I’m sure this is very basic, but I’ve hit a brick wall. First post here, long time reader.
I’ve got two tables, one is a list of customers, one is a list of their activity by month. For some unknown reason, some of the data in the activity column is duplicated and it’s causing me errors when calculating totals. Is there a way for me to only join the data in the activity table once?
E.g the customer table:
CustID | AccountNo |
---|---|
331 | AccountNo1 |
332 | AccountNo2 |
333 | AccountNo2 |
334 | AccountNo2 |
The activity table looks like this:
CustID | ActivityID | Month | Sales |
---|---|---|---|
331 | 331133 | Jan-21 | £30 |
332 | 331101 | Jan-21 | £10 |
332 | 331121 | Feb-21 | £40 |
332 | 331196 | Feb-21 | £40 |
332 | 331141 | Mar-21 | £40 |
333 | 331120 | Feb-21 | £20 |
334 | 331119 | Mar-21 | £20 |
You will see there are two rows for customer 332 for Feb-21 with the same sales amount. Total sales for customer 332 are £90 not £130. How do I tell the JOIN to ignore multiple rows for a particular month if duplicated?

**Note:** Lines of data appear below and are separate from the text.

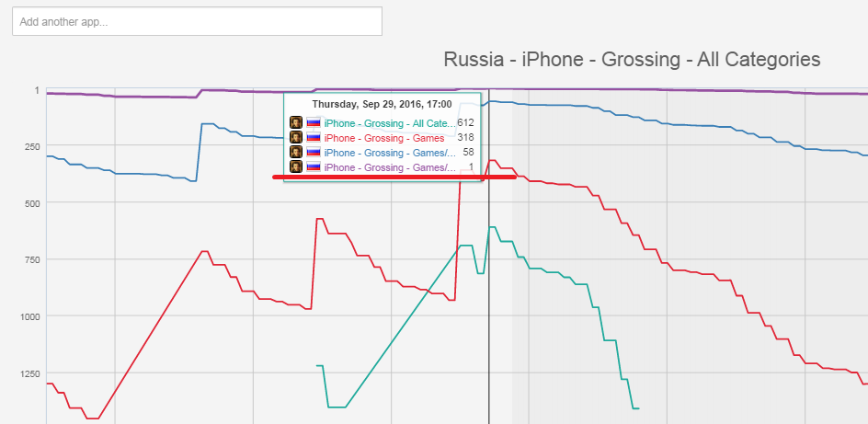This screenshot has height=424, width=868.
Task: Click Russian flag in All Categories tooltip row
Action: point(314,123)
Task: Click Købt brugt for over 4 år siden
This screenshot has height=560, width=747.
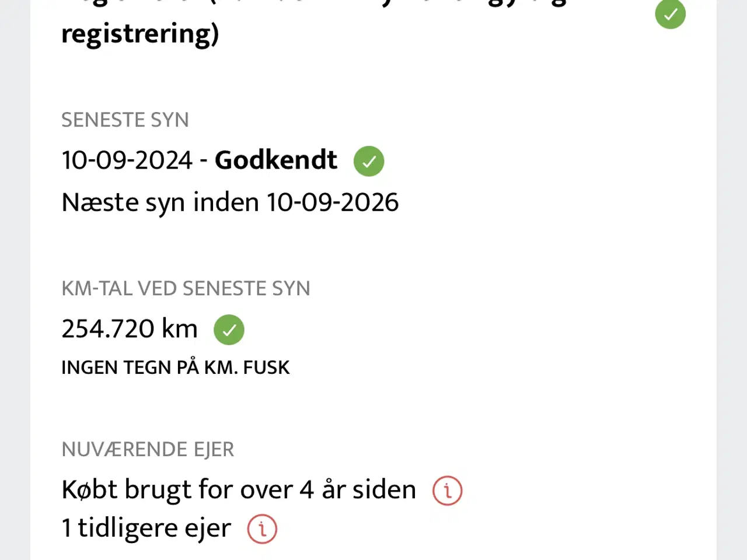Action: click(239, 489)
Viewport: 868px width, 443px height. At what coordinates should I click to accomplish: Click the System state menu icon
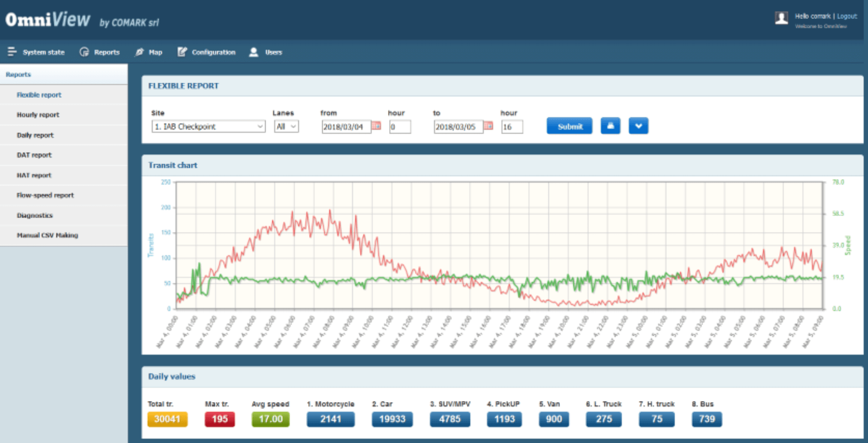(12, 52)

At the moment I’m doing a basic:
JOIN Activity AC (NOLOCK) ON C.CUSTID = AC.CUSTID
Obviously moving forward the activity table needs fixing but I’m hoping for a quick win!
Sorry if this is basic! Mark
Advertisement
Answer
One method is:
select c.*, a.* from customer c left join (select a.*, row_number() over (partition by custid, month order by amount) as seqnum from activity a ) a on c.custid = a.custid and c.seqnum = 1;
It is unclear if the amounts need to be the same for the duplication. If so, include amount
in the partition by
.